Scan the entries below. Return every line that includes "will".

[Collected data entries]
◇ ◇ ◇ ◇ ◇ ◇ ◇

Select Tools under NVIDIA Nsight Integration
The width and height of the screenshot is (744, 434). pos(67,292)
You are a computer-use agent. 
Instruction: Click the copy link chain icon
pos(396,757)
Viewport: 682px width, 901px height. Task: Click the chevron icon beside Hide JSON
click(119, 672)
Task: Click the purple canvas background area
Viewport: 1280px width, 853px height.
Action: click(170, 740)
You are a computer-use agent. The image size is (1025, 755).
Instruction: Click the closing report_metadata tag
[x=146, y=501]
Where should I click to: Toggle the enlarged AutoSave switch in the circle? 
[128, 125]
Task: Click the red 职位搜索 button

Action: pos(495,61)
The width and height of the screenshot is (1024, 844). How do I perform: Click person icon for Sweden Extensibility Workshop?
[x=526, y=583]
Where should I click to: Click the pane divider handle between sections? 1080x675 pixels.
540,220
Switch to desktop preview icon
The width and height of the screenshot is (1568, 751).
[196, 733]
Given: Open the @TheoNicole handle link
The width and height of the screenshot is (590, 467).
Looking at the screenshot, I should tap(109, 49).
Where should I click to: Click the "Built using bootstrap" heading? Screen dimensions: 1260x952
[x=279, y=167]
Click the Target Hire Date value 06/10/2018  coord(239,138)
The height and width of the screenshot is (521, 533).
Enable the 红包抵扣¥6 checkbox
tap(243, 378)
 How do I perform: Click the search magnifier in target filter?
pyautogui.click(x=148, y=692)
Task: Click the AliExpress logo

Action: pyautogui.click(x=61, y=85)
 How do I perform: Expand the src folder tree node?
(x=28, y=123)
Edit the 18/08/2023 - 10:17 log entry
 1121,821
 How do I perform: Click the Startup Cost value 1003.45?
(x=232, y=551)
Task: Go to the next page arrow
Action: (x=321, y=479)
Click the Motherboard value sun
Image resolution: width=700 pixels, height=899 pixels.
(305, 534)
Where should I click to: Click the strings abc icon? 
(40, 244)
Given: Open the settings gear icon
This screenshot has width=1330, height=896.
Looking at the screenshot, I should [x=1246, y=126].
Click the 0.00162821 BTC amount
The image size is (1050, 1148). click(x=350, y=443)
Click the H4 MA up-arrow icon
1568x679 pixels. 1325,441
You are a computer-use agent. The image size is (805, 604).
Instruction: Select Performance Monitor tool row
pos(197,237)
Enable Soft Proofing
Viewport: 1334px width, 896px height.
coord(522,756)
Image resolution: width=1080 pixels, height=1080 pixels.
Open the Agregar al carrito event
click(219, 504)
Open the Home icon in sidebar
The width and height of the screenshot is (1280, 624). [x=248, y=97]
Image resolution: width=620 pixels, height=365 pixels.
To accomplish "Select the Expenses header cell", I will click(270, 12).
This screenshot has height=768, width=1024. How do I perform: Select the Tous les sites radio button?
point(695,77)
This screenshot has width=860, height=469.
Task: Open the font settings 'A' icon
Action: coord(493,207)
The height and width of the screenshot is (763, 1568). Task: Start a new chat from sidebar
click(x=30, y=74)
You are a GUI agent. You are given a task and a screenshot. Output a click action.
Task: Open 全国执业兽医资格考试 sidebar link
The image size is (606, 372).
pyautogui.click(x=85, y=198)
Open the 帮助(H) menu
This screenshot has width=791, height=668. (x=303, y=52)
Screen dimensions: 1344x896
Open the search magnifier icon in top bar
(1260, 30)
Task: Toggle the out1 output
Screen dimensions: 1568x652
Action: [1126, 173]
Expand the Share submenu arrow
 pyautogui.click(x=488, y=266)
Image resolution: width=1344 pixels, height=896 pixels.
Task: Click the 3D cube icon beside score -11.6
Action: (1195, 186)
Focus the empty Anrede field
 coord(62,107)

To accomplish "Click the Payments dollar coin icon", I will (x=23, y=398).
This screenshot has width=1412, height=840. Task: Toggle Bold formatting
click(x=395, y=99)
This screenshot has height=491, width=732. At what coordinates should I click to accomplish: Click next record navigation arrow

◇ ◇ ◇ ◇ ◇ ◇ ◇

### Reply
To accomplish "Select the Expenses header cell", I will click(270, 12).
To accomplish "Click the Payments dollar coin icon", I will (x=23, y=398).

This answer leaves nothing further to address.